The mile markers had been off, so the distance between mile 12 and the finish was more like 1.35. Believe me; I felt every extra portion of the quarter of a mile.
I kept thinking the race end was just around the corner. Because of the high winds, they did not have the jumbo shoot out to see the finish line. There was a gathering of people blocking the boardwalk, so I assumed that was the finish line.
They announced my name as I crossed the finish line and I was greeted by mother and law as well as husband. I finished with a 6:09 final mile and crossed the line in 1:24.04.
This race was rejuvenating for me. Not because I won or because it was my third fastest half marathon in miserable conditions.
During Shamrock, I fell hard during the race. I let negative thoughts penetrate my mind and mentally gave up. During the April Fools half marathon, I focused on the positives of the race and pushed myself out of my comfort zone. I didn’t let the wind let me down. I negative split the race by about 2 minutes and finished feeling good.
Despite weather conditions, the April Fools half marathon is still one of my favorite races. It’s well put together and well organized and I had a great time.
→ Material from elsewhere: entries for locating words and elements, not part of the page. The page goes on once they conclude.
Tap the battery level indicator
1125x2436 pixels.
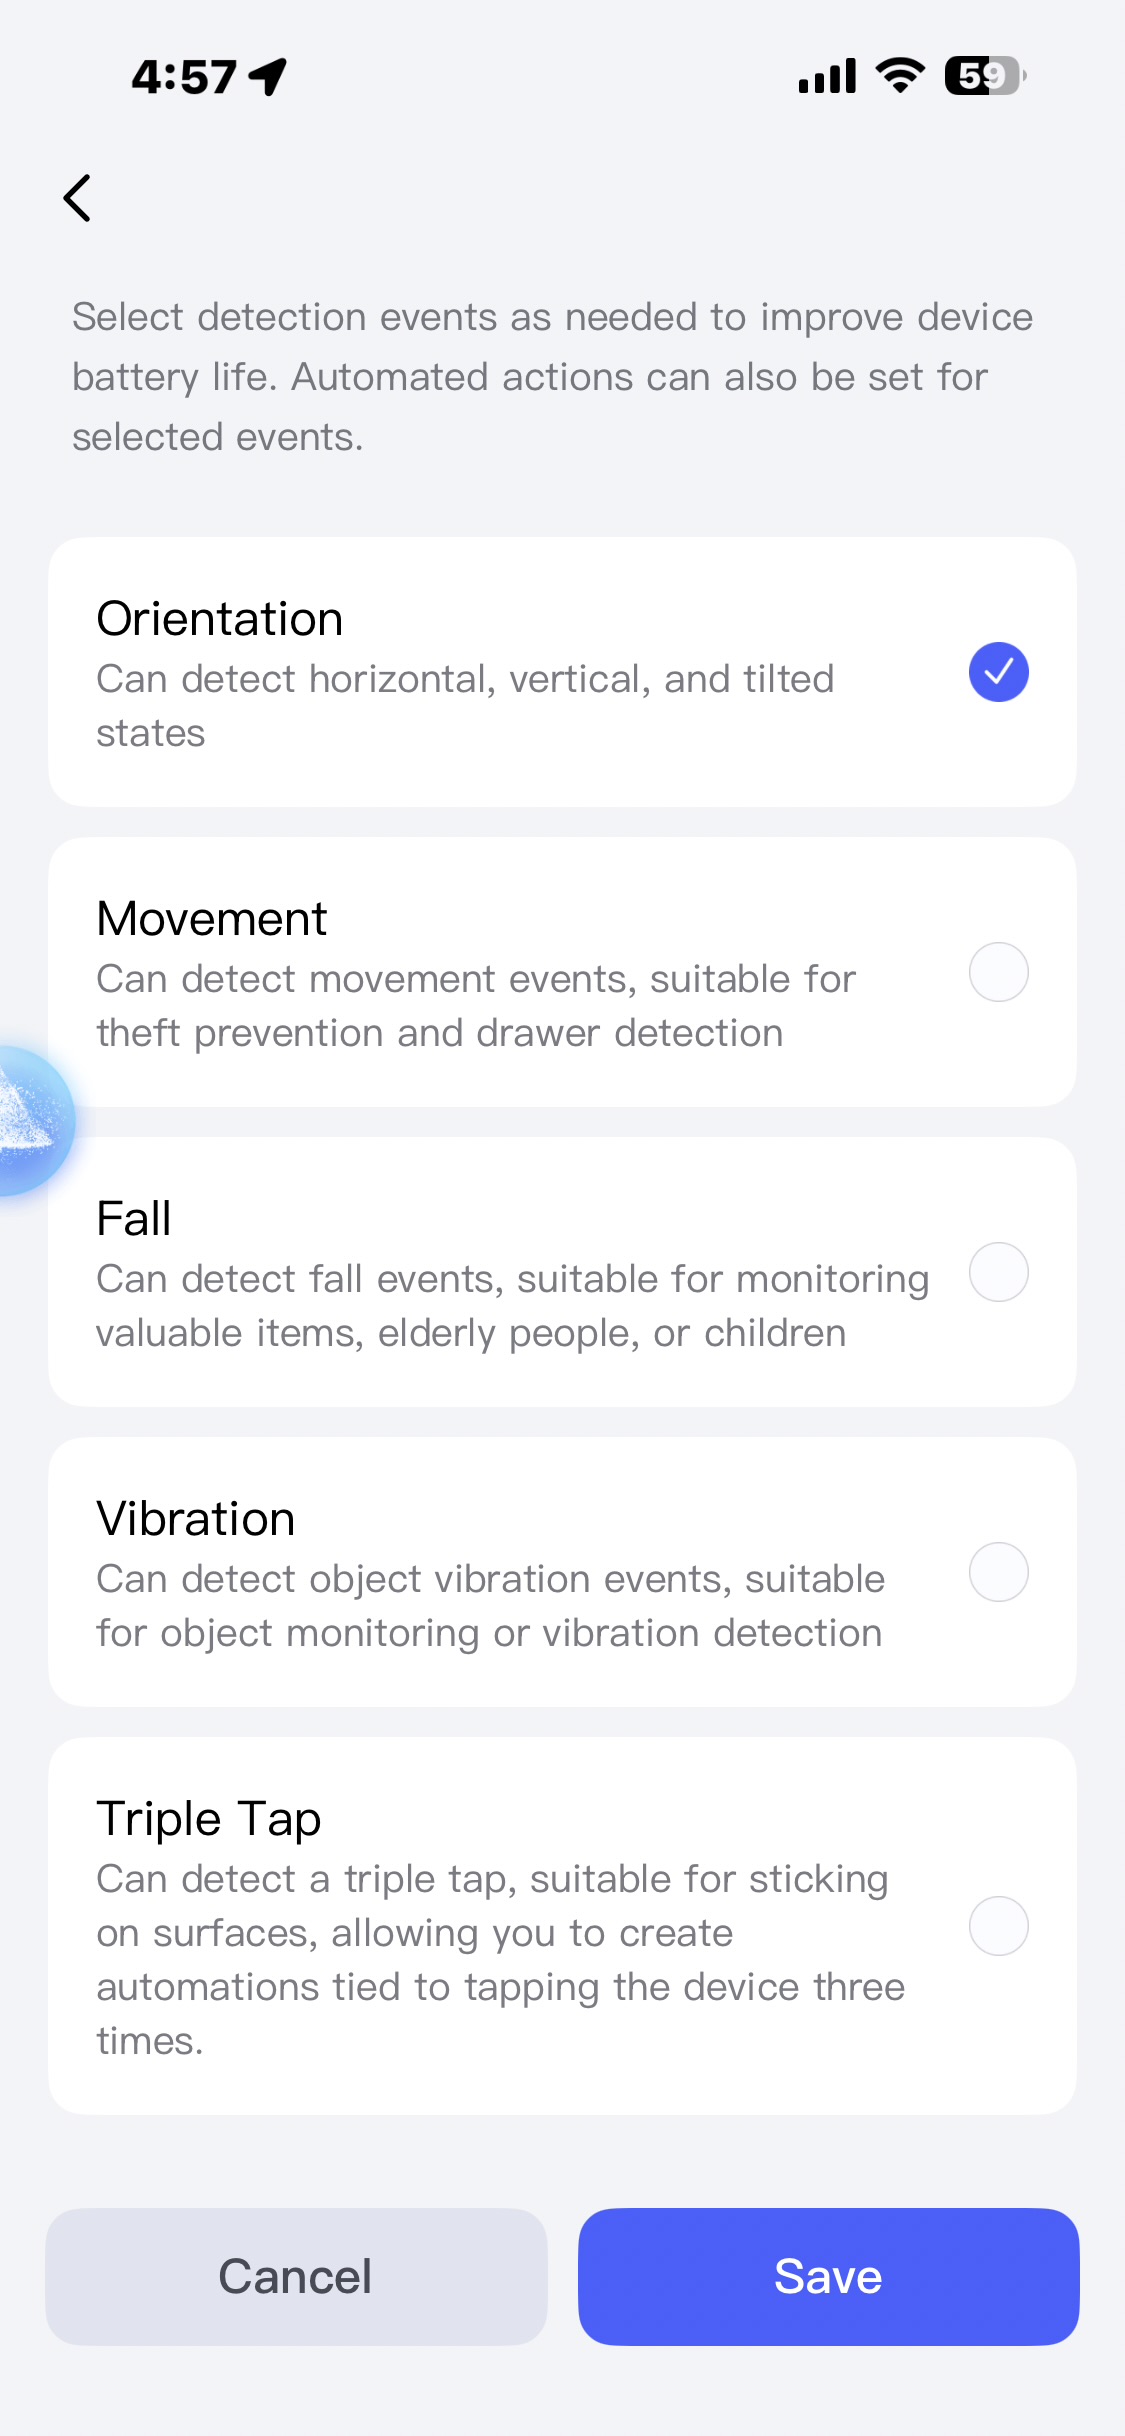point(985,76)
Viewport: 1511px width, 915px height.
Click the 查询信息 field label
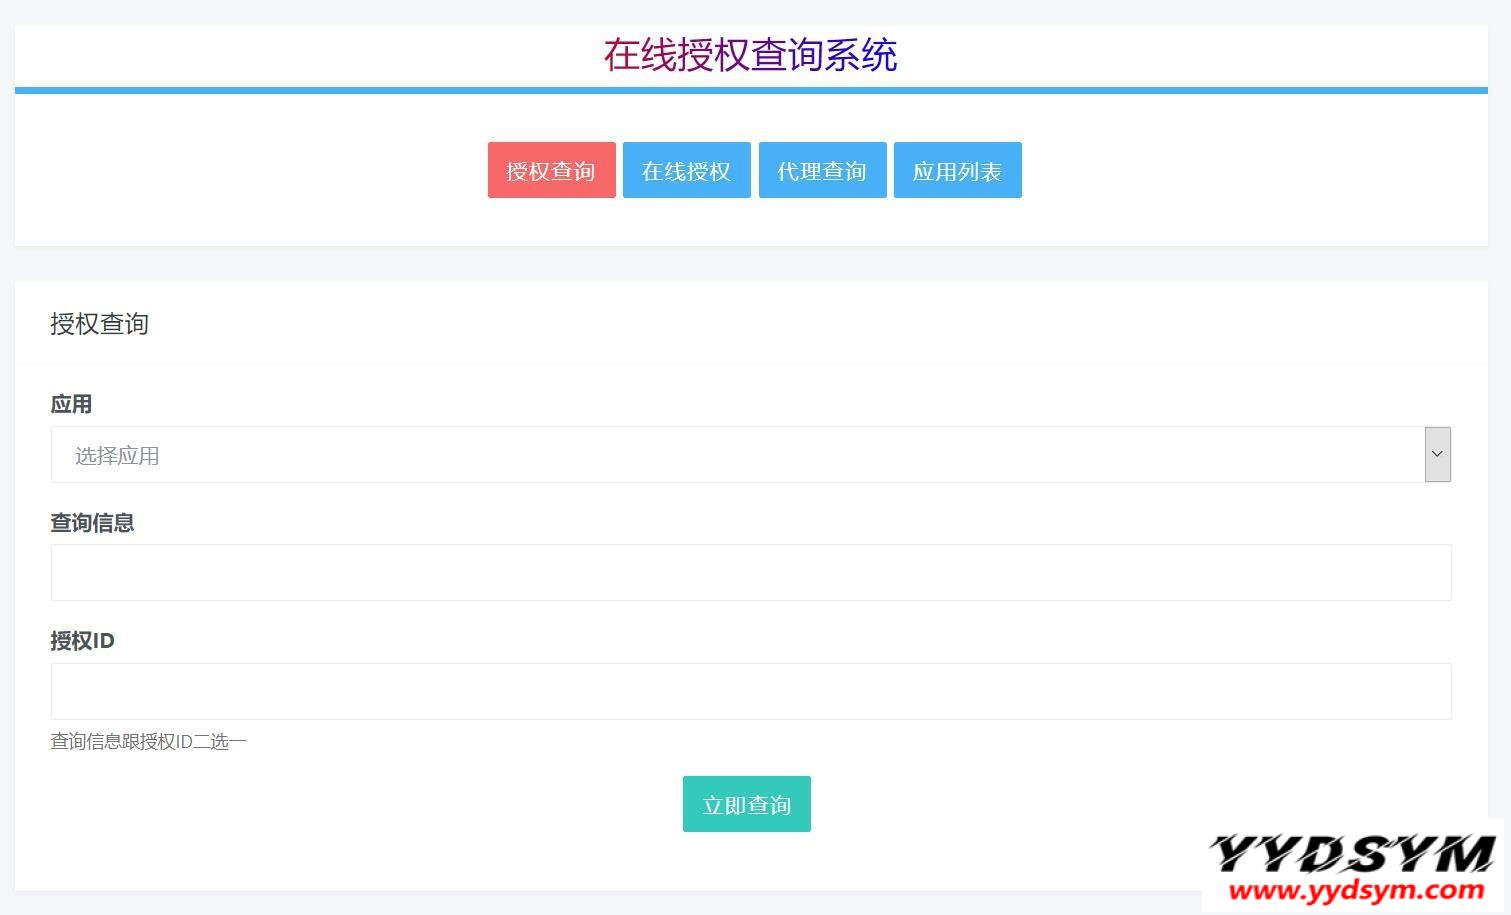click(x=92, y=523)
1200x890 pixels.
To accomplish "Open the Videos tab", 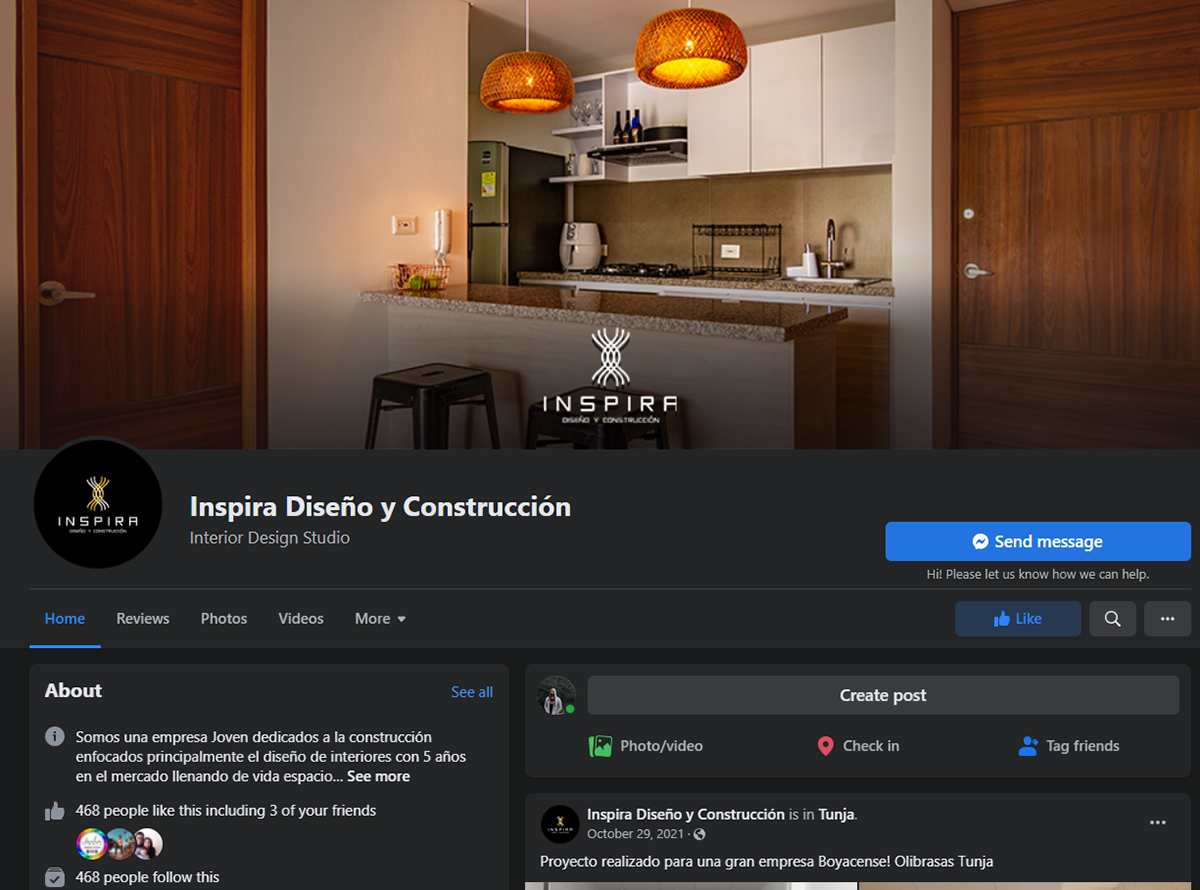I will (x=301, y=619).
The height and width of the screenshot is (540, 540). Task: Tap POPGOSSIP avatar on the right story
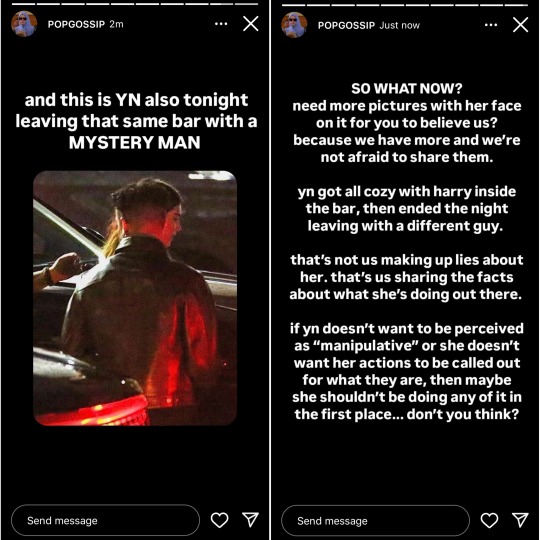[294, 25]
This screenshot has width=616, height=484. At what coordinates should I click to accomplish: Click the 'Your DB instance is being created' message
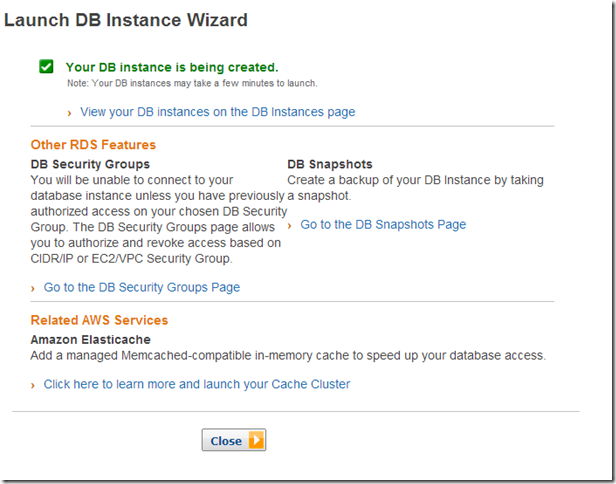click(171, 67)
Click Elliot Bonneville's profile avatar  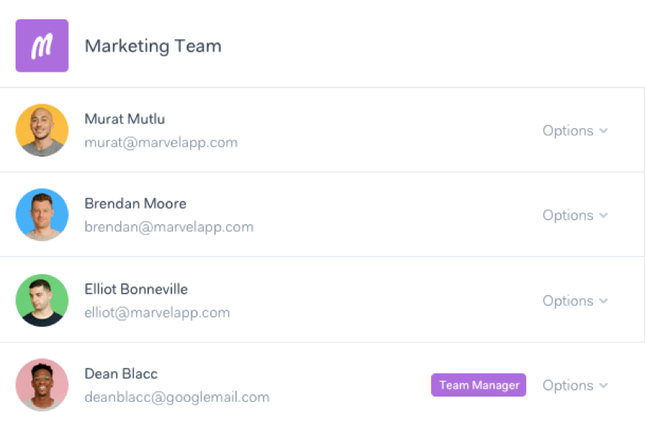coord(42,300)
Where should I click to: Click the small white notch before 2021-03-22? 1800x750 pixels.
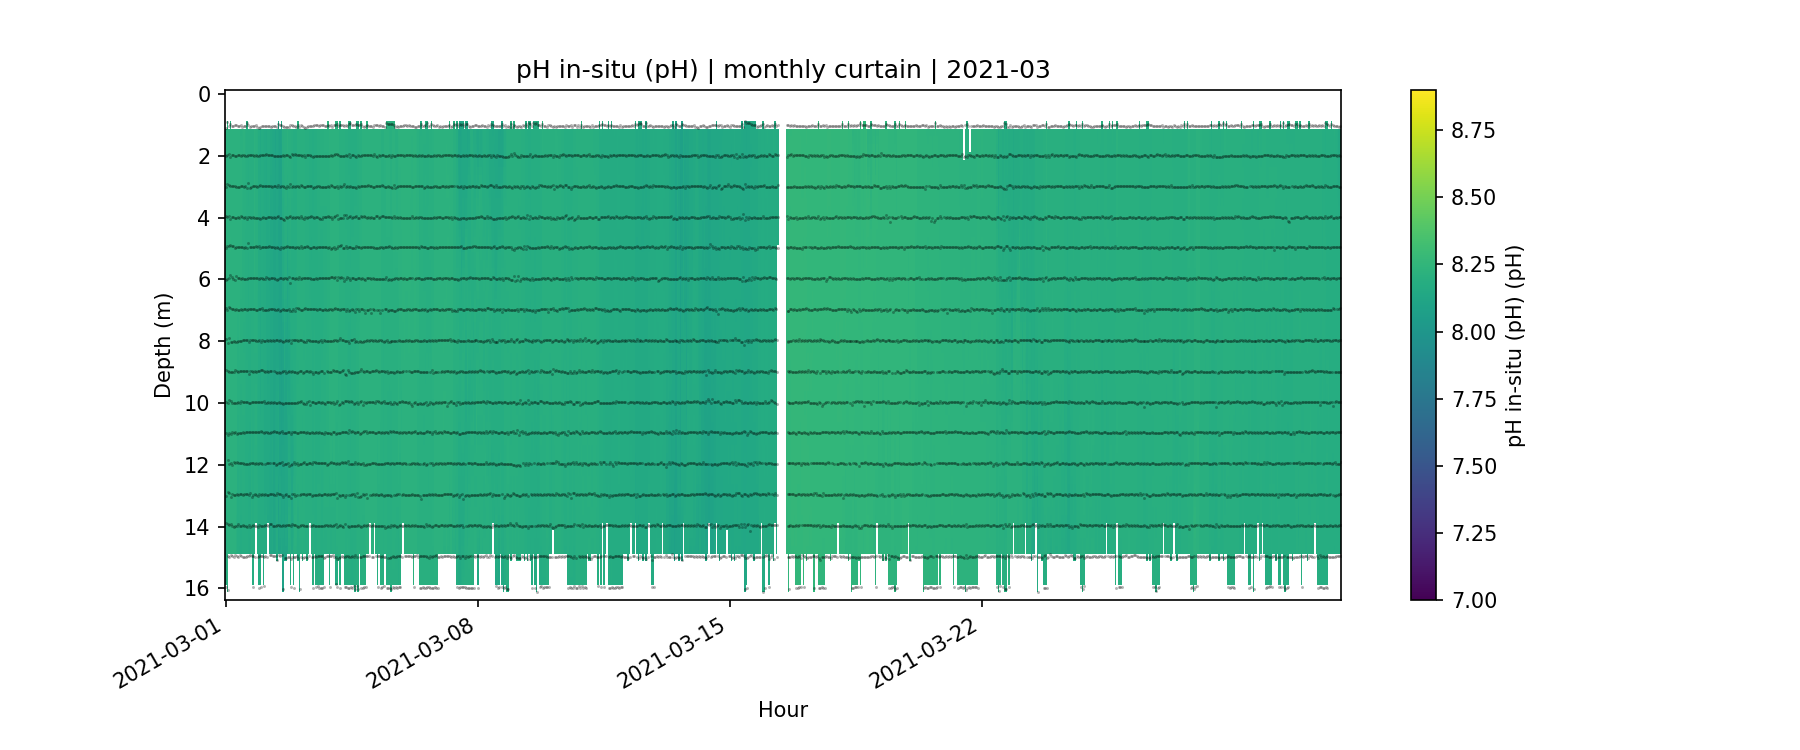tap(965, 142)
I don’t think I mentioned, but my hamstring never affected me and two days after the race it hasn’t acted up. As I mentioned with my training log, I went to see Dr. Kemenosh and his team on Friday. They found some knots in my hips, similar to my bum butt injury after my marathon. I also went again on Tuesday, and they released smaller knots. I do believe tight hips and glutes were the sources of my hamstring problem. With that, I am healthy again.
I don’t have any major races until Broad Street 10 miler on May 1st. I’ll hop into a few local races, but I don’t have anything on my radar.